Catalans (Països Catalans) - Kinship, Marriage, and Family

Kin Groups and Descent. Traditional Catalan kinship is based on the stem family and a designated heir, generally an elder male. This pattern has been increasingly nuclearized in cities, although ties across generations remain strong. Descent is bilateral; kinship terminology is equivalent to the rest of Latin Europe with an emphasis on the nuclear family and designation of generational and affinal distance.

Marriage. Catalans are monogamous, following Catholic tradition. Civil marriage has been permitted in Spain since 1968, divorce since the 1980s. Both were available earlier in France. There are no marriage rules beyond minimal Catholic exogamy, although land and economic interests have shaped marriages in rural areas as well as among urban elites. In rural traditions, the inheriting couple resides with the heir's family. Neolocal residence is more common in the city, although economic limitations on space may preclude it.

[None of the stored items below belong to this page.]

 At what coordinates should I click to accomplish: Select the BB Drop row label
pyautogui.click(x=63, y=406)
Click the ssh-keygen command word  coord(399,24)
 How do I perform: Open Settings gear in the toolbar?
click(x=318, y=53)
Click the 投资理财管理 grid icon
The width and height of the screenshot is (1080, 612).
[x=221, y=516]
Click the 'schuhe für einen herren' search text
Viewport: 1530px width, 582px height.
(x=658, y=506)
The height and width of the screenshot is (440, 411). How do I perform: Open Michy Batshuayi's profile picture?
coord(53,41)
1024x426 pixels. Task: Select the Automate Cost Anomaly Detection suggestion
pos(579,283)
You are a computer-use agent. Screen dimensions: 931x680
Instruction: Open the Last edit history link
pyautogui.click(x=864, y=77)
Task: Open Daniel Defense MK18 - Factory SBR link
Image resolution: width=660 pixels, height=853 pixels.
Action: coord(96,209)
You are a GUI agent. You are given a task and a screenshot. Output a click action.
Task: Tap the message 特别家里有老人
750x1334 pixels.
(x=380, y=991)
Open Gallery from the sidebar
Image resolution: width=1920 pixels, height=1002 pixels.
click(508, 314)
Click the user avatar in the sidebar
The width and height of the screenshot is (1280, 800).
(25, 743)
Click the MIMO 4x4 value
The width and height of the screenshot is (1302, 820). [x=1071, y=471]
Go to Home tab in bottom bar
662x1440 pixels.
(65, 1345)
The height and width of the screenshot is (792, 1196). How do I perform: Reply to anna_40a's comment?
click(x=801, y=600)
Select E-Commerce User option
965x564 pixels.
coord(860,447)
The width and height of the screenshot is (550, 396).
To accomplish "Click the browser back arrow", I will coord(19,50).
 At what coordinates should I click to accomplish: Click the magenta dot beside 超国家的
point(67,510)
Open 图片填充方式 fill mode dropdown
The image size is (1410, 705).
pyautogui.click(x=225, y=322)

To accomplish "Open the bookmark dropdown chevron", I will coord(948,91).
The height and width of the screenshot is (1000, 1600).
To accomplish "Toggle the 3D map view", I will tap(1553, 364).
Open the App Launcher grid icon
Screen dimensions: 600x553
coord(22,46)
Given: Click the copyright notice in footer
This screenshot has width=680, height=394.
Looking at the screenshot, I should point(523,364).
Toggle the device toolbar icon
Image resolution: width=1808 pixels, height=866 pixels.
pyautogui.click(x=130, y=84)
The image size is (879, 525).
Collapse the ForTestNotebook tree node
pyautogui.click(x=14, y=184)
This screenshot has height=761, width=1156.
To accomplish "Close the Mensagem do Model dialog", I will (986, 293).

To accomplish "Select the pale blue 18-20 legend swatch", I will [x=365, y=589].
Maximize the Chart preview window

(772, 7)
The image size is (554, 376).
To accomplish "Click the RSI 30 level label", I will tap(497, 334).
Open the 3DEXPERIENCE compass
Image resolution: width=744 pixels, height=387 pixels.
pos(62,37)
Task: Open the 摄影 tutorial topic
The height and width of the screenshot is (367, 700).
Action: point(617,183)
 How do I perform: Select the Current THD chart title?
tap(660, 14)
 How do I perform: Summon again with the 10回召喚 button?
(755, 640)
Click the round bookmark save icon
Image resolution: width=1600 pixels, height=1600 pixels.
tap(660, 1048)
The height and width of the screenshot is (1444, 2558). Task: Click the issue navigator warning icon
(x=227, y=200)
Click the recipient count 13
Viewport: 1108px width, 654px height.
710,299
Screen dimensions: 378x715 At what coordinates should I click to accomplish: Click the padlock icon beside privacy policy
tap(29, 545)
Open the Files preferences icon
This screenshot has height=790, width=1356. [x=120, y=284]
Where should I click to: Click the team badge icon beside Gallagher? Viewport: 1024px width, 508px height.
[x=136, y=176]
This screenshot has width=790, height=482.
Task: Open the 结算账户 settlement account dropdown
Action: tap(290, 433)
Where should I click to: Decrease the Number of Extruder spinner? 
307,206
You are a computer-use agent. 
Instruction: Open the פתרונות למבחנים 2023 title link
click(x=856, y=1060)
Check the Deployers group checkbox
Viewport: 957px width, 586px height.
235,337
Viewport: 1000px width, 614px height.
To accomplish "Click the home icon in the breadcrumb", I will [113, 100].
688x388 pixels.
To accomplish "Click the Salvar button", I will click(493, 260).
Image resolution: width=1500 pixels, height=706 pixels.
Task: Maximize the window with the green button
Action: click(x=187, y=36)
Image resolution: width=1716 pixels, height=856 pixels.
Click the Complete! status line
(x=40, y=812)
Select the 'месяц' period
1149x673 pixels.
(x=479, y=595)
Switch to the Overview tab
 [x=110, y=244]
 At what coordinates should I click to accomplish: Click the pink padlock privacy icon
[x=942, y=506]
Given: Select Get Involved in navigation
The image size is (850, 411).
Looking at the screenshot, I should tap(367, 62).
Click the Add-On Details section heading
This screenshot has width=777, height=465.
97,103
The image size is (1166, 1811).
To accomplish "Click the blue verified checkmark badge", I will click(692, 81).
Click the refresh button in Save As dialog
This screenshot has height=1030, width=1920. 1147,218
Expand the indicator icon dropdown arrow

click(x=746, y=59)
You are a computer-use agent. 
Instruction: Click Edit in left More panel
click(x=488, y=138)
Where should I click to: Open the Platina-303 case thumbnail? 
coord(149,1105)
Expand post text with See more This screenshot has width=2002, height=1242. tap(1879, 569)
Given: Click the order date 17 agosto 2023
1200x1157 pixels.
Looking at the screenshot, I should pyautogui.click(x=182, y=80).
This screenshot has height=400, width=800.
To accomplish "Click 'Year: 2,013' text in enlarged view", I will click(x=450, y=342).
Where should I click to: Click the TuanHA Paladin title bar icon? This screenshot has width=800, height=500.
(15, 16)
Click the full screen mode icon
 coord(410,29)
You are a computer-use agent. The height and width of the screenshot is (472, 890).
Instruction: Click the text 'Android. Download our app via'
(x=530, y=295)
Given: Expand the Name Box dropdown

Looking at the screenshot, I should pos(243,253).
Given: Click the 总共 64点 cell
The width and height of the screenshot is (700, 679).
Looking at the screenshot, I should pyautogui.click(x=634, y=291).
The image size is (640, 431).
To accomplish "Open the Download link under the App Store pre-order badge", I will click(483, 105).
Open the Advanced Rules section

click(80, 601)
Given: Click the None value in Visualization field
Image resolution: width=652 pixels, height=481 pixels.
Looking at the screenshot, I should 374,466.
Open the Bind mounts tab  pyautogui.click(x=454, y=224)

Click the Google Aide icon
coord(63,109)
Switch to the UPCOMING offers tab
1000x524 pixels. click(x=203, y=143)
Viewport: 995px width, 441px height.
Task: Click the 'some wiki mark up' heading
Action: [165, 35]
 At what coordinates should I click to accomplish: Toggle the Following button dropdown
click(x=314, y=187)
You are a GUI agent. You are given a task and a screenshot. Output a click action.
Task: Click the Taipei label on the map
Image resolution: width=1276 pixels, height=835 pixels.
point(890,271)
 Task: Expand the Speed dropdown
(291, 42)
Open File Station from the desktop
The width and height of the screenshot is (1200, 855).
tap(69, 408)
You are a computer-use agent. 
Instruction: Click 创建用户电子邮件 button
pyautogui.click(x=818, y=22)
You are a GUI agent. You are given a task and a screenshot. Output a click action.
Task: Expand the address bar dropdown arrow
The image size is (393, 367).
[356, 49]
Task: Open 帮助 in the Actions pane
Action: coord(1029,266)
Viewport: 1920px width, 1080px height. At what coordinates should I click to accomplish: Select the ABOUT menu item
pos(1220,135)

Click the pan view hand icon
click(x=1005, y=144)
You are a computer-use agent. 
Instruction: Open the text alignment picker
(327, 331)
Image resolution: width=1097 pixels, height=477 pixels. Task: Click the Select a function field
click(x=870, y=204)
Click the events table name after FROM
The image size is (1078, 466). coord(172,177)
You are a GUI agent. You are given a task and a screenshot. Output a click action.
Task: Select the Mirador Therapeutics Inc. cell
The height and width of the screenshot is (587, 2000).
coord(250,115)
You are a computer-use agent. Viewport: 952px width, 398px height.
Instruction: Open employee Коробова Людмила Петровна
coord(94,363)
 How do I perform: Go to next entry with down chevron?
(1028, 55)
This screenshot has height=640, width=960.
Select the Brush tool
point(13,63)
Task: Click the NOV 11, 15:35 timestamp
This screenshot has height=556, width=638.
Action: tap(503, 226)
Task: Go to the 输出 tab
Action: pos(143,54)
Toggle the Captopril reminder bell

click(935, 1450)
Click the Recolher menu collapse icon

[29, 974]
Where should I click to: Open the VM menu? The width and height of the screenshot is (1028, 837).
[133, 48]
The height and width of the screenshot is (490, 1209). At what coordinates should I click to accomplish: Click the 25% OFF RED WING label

Domestic Unit. Coresidence of the productive unit has been a cultural ideal, and the unit may include grandparents, siblings and families, children and spouses; this is more common in the countryside than in cities. The past three decades have seen a dramatic rupture in domestic relations throughout the Països Catalans.

Inheritance. In Catalan customary law, two-thirds of the property was given to the designated heir, and the rest was divided equally among all surviving children, including the heir, constituting the dowry or a professional stake for other siblings. After 1555, three-quarters was allotted to the heir. Customary law may still be invoked, but generally equipartite division seems to dominate, at least in cities.

Socialization. Children are raised primarily by mothers with help of other female kin or servants. Fathers have variable but limited involvement. Schooling was dominated by the Roman Catholic church until the establishment of post-Franco governments, which have greatly expanded all youth services.